Once the tests exist they will be used. The tests have the most impact on life insurance and disability insurance. These are the insurances that most people acknowledge are not a guaranteed right to have. It would make no business sense for a life insurance company not to test for the gene (as an example) for Huntington’s disease, if a parent has it. The insurance company would be guaranteed to have to pay out money if the person requesting the insurance had the gene.
Since we all pay for the care of patients who have the diseases and genetic conditions that can now be tested for, the tests will not affect overall healthcare costs, in fact they may lower them by facilitating early interventions.
It was interesting to see that most people who posted would want to know.
I don’t… and I and my family have not been tested
These are the insurance concerns I was referring to, as well as long-term care insurance.
As a middle-aged person, I look at serious illness and death differently than I did in my youth. Now I see myself walking on the downhill side of the peak of health. Certainly far from decrepit, but the signs of decline are there. I would want to know now if I had a good chance of ovarian cancer, etc., so I could be on the lookout. But I have a loyal husband and two grown sons already. In contrast, when I was a young, unmarried woman, I would not have been comfortable knowing I was destined for ovarian cancer. The prospect of having parts removed or else informing my fiance’ of the situation would have been very, very difficult for me to process.
However, it seems that whenever a new technology arises, it will be used. And so I predict that in a generation or so, most Americans will be genetically tested. The insurance industry policies will have to be adapted to the knowledge.
Once the tests exist they will be used. The tests have the most impact on life insurance and disability insurance.

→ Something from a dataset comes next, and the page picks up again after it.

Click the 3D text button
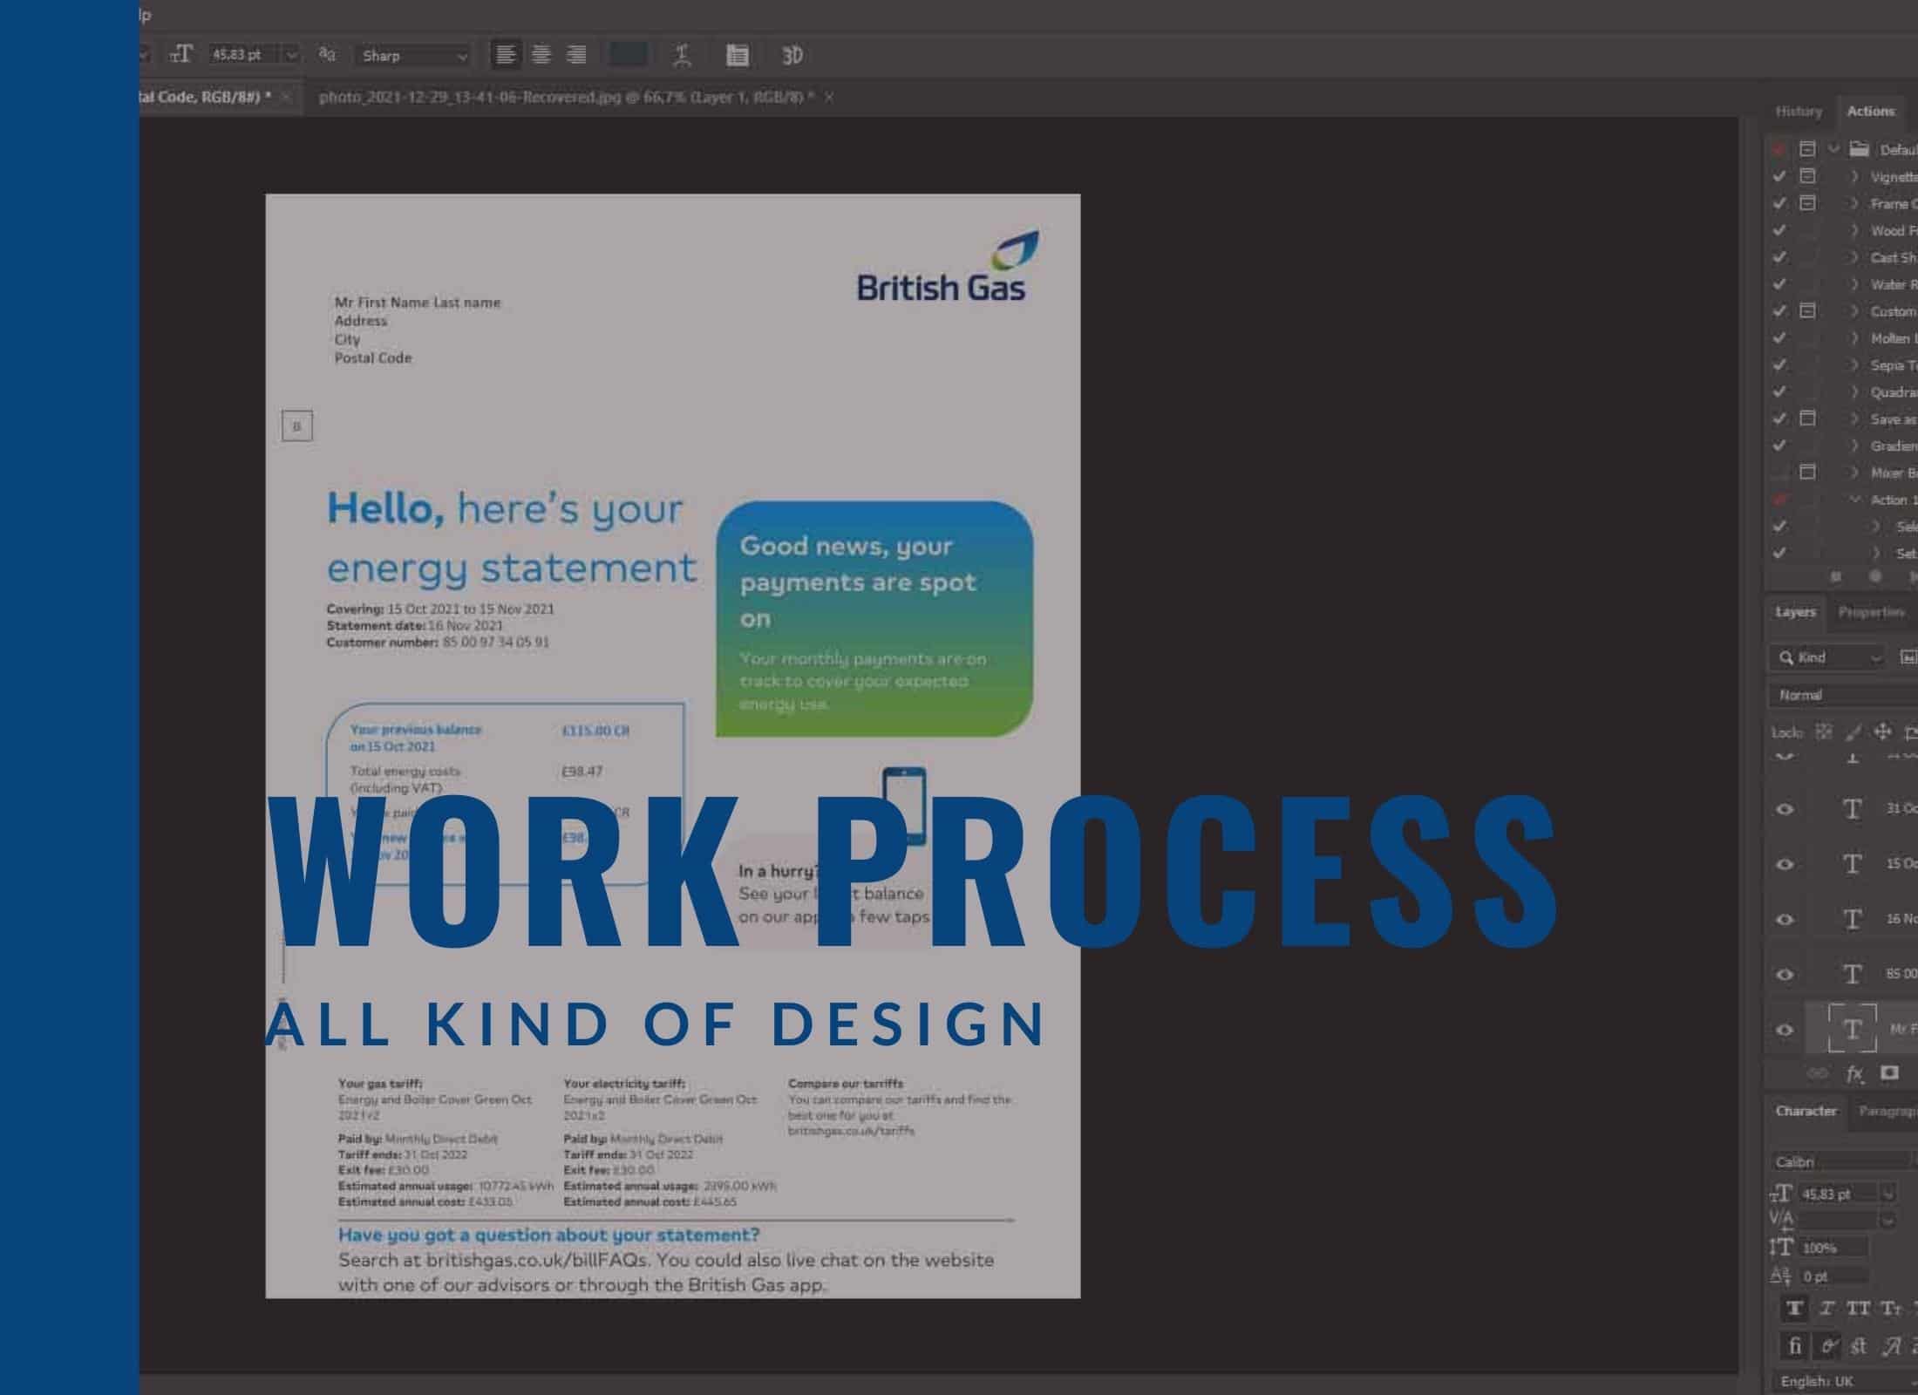This screenshot has width=1918, height=1395. 792,56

You’re right, thanks for the clarification. I meant to say health insurance.
Honestly, I wouldn’t WANT to know, but I realize that it’s best that I do. I’m one of those stereotypical “If the doctor doesn’t tell me I don’t have to think about it” bad patients. But luckily, I’ve wised up a bit and realized how irrational and counter-productive that is.
I’m a practicing physician and I’m still irrational. My wife is on me all the time. I approach weight loss, I’m slightly overweight, in a similar fashion. That is to say, I operate on the well practiced principle that: “if someone doesn’t see you eat some item of food, it has no caloric value.”